AI in PLM
Digital Transformation


Eric Horn
Managing Partner
AI in PLM: where it actually helps (and where itdoesn’t)
There's no off-the-shelf "AI button" for PLM. Most manufacturers are still exploring what's possible — and the real opportunity right now isn't replacing engineers, it's scaling the experts you already have and can't afford to hire twice. Used well, AI is a productivity multiplier. Used as a shortcut around bad data, it confidently makes things worse.
Key Fact | Detail |
|---|---|
What works today | AI as a productivity tool — automating repetitive expert work |
Best early use case | Scaling scarce PLM talent (sysadmins, business analysts) |
What it can’t do | Fix dirty, disconnected data — it just guesses confidently |
Prerequisite | Clean, connected data and systems |
Deployment options | Cloud or local/on-prem LLMs; purpose-built agents |
Related | Digital thread, data quality, PLM-ERP integration |
Where AI helps in PLM right now
Scaling scarce talent. Deep PLM knowledge is hard to hire. If you're short a business analyst or system administrator, the question isn't "can AI replace them?" — it's "how do I make the one I have far more productive?"
A concrete example. A typical enterprise runs four PLM environments and has to keep them in sync — slow, manual work that eats system-admin time, and there's rarely budget to hire another. (It's common to find non-production systems more than a year out of date.) The right agents plus one good admin can keep those environments current in hours instead of months.

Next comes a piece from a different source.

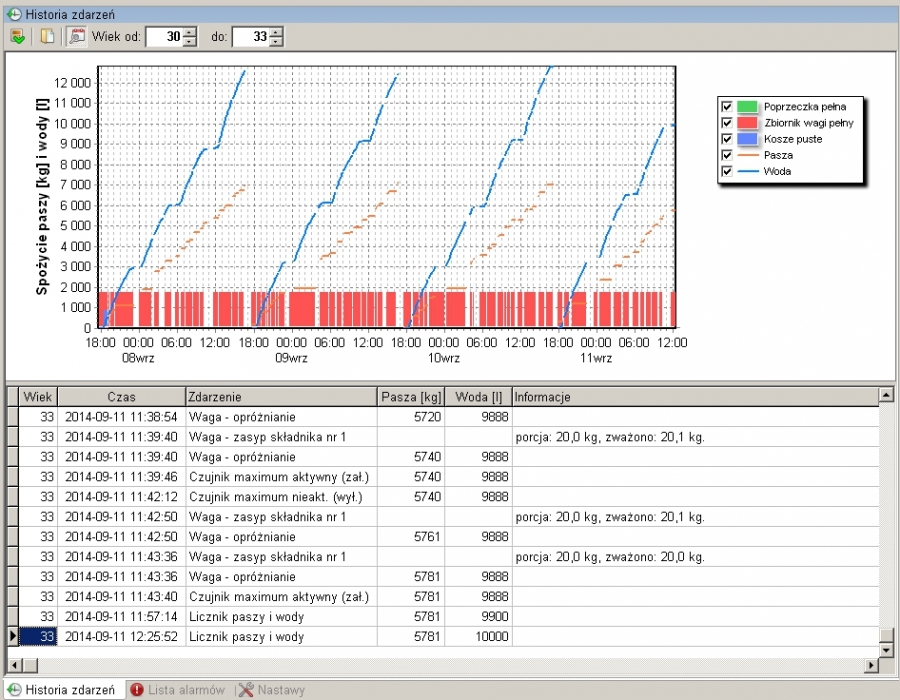Click the copy documents toolbar icon
Viewport: 900px width, 700px height.
click(x=47, y=37)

Purpose-built agents. The value comes from agents built for your company and connected to your stack — Windchill front end or back end, pulling the right data, doing defined tasks — not a generic chatbot bolted on the side.
Where AI doesn't help
It can't fix bad data. AI will give you a very confident answer that makes no sense — "this is what you need, sir" — when the underlying data is dirty or disconnected. If you want AI to deliver real value, you first have to invest in cleaning your data, connecting your data, and connecting your systems. Then automation pays off. This is the same foundation a digital thread requires.
Deployment: cloud vs. local
Many manufacturers — especially in defense and regulated industries — don't want their data in the cloud. You don't have to put it there. Agents can run against locally hosted models so sensitive data isn't shared publicly, and you can mix cloud agents with on-prem data boundaries. Model choice (and which models are export-/government-restricted) is a real decision with pros and cons, and it'll keep shifting as the space and its regulation evolve.
How Element helps
Element acts as the AI consultancy layer for engineering-to-manufacturing: identifying where AI actually moves the needle, building purpose-built agents connected to Windchill and the surrounding systems, and — critically — getting your data and processes ready first so AI has something trustworthy to work with. See digital transformation and AI in PLM (the data foundation).
Frequently Asked Questions
Can AI improve PLM?
Yes — today its best use is as a productivity multiplier: automating repetitive expert tasks and scaling scarce talent (e.g., keeping multiple PLM environments in sync in hours instead of months). It is not yet an off-the-shelf, plug-in solution.
Can AI fix my PLM data problems?
No. AI can't fix dirty or disconnected data — it will produce confident but wrong answers. You have to clean and connect your data and systems first; then AI can automate effectively.
Will AI replace PLM consultants or engineers?
No. The near-term value is making existing experts more productive, not replacing them. Someone still has to design the agents, connect the systems, and validate the output.
Can we run AI on PLM data without using the cloud?
Yes. Agents can run against locally hosted models so sensitive data stays on-premise — important for defense and regulated industries.

About the author
Eric Horn
Eric Horn is Managing Partner at Element Consulting and a PTC Certified Windchill Implementation Practitioner with 20+ years in PLM across aerospace, industrial, and medical.